Reproduce the full listing as it stands. Images do not belong in the copy.
#####
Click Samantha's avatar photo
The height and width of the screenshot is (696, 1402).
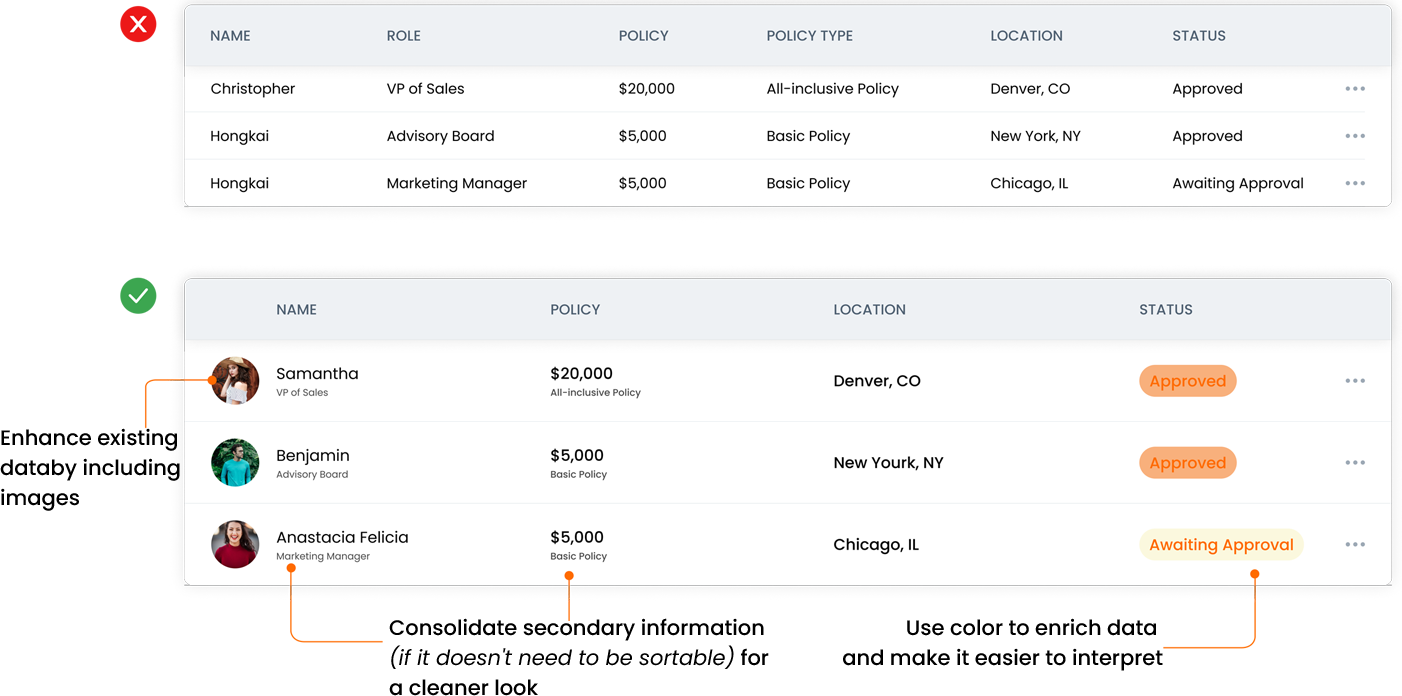(235, 381)
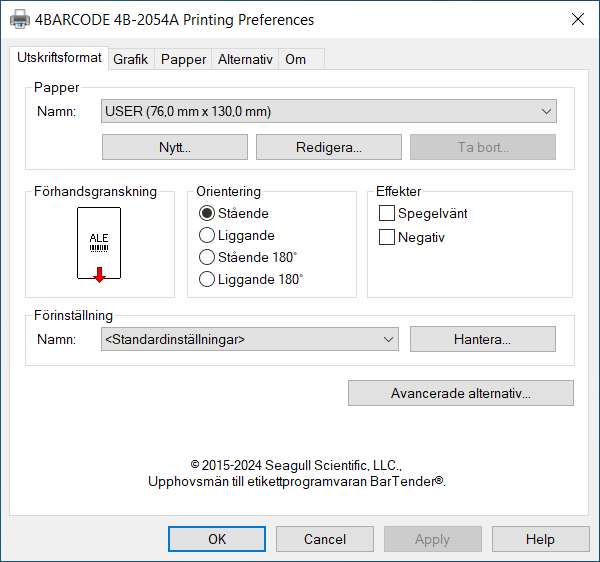Select the Stående orientation radio button
Image resolution: width=600 pixels, height=562 pixels.
pyautogui.click(x=208, y=213)
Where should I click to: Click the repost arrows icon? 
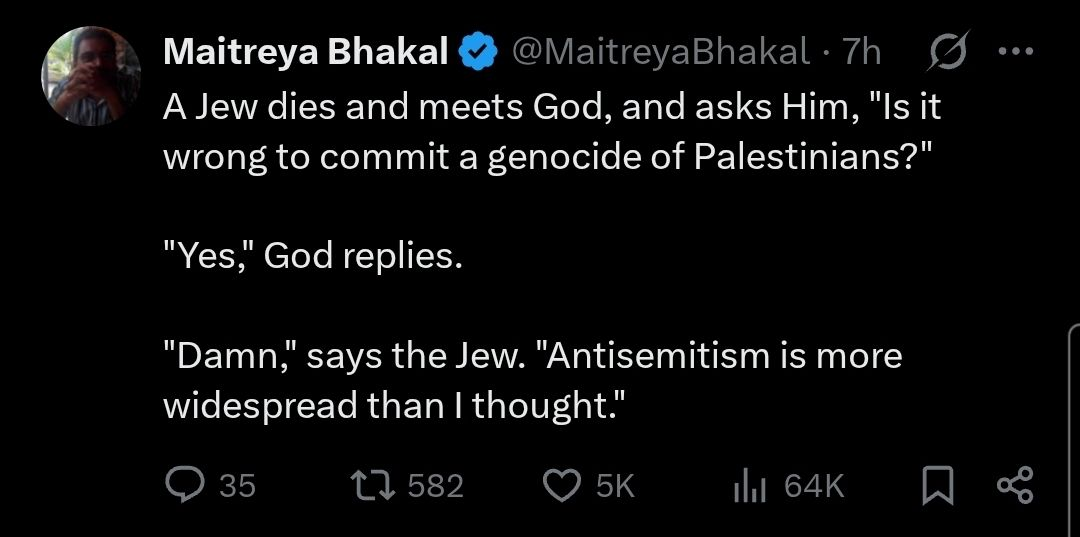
#####
## COMPLETED TASK
Click Samantha's avatar photo
The height and width of the screenshot is (696, 1402).
(235, 381)
Select the Stående orientation radio button
Image resolution: width=600 pixels, height=562 pixels.
pyautogui.click(x=208, y=213)
Where should I click to: Click the repost arrows icon? 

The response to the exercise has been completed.